When Mouton-Rothschild was not selected as a First Growth in the 1855 Bordeaux wine classification Baron Philippe de Rothschild declared it a “monstrous injustice”. Given that the classification was based on market prices and that those of Mouton-Rothschild were equal to those of Lafite-Rothschild, it seems a reasonable claim. It is suspected that its English-ownership had far more to do with Mouton’s fallen star than the demand for its wines.

It was an injustice that was reversed in 1973, making Mouton-Rothschild the only wine to have been promoted in a classification that has remained otherwise unaltered for the last century and a half. Since that point, Mouton has always held its own (and often more than that) as a member of the five great First Growths of Bordeaux, proving perhaps beyond doubt that it should have been included all along.

The vineyard occupies around 75 hectares of some of the best soil in Pauillac and is planted with approximately 80% Cabernet-Sauvignon, 10% Cabernet-Franc, 8% Merlot and the rest Petit Verdot. The resulting wines are often described as being the most opulent and perhaps more “feminine” of the First Growths, with their exotic styling and glossy fruit. While lacking neither seriousness nor structure, they are often among the more showy of the big five, especially at a young stage.

This stylistic exuberance is complemented by artistic enthusiasm when it comes to the labels of the Grand Vin. Since the Second World War, Mouton-Rothschild has commissioned artists to design its labels, including legendary greats such as Warhol, Picasso, Bacon, Kandinsky and Dalí.
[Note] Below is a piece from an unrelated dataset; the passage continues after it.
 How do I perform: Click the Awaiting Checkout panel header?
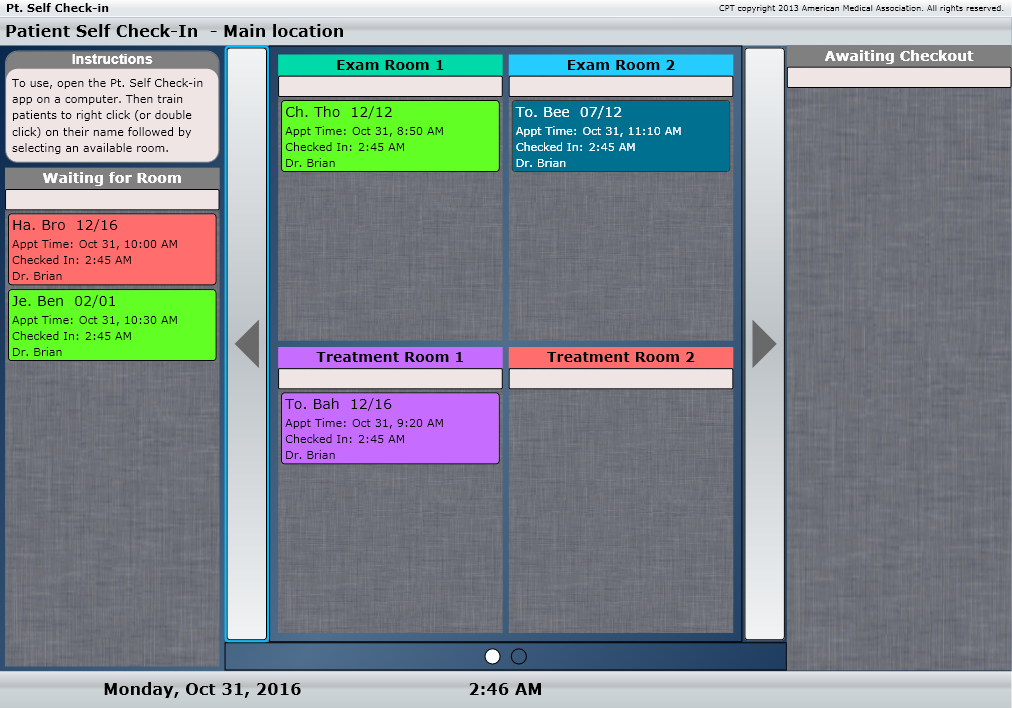(x=898, y=56)
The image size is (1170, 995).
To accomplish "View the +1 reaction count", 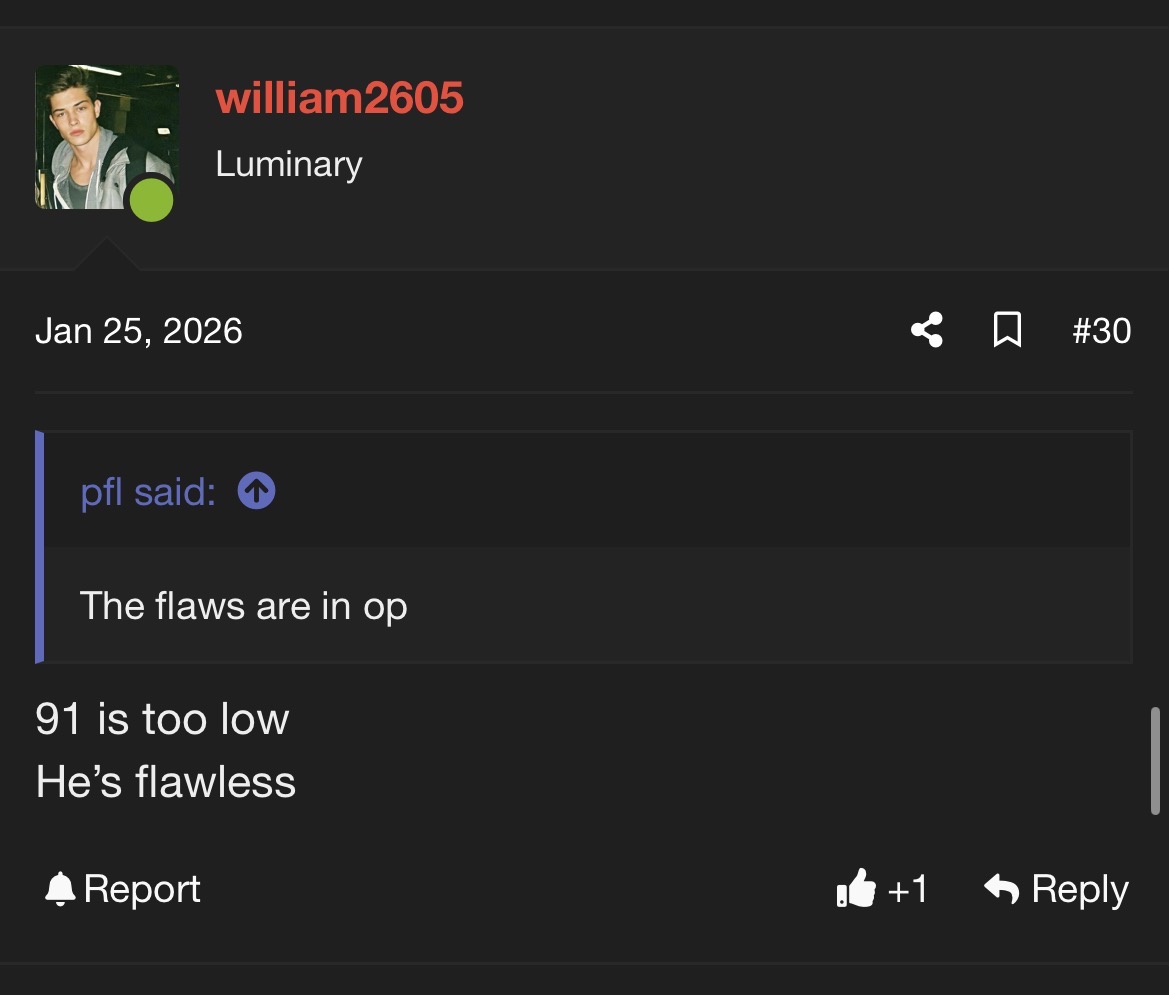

More recently they have also sought designs by artists from China and Japan – cynical perhaps, given the current market, but successful: the rumours of a Chinese artist featuring on the label of the 2008 vintage prompted huge surges in the wine’s market price.

This interest in the 2008 vintage has recently fuelled a readjustment of prices for previous vintages of Mouton-Rothschild, which had formerly languished a little behind those of Latour and Lafite-Rothschild – since November 2010, the vintages between 2000 and 2007 have seen an average price rise of 16%.

2010 vintage
Having had the privilege to visit the Château to taste the 2010 vintage, it is clear that Mouton’s star is still rising. The wine is a tour de force of expertly handled Cabernet-Sauvignon. The structure is profound, with fine-grained, but nonetheless monumental tannins providing a framework around which the opulent, pure, almost-creamy-textured fruit can be hung. Rich, glossy and immensely stylish, this is a wine for the long term and certainly one of the wines of the vintage.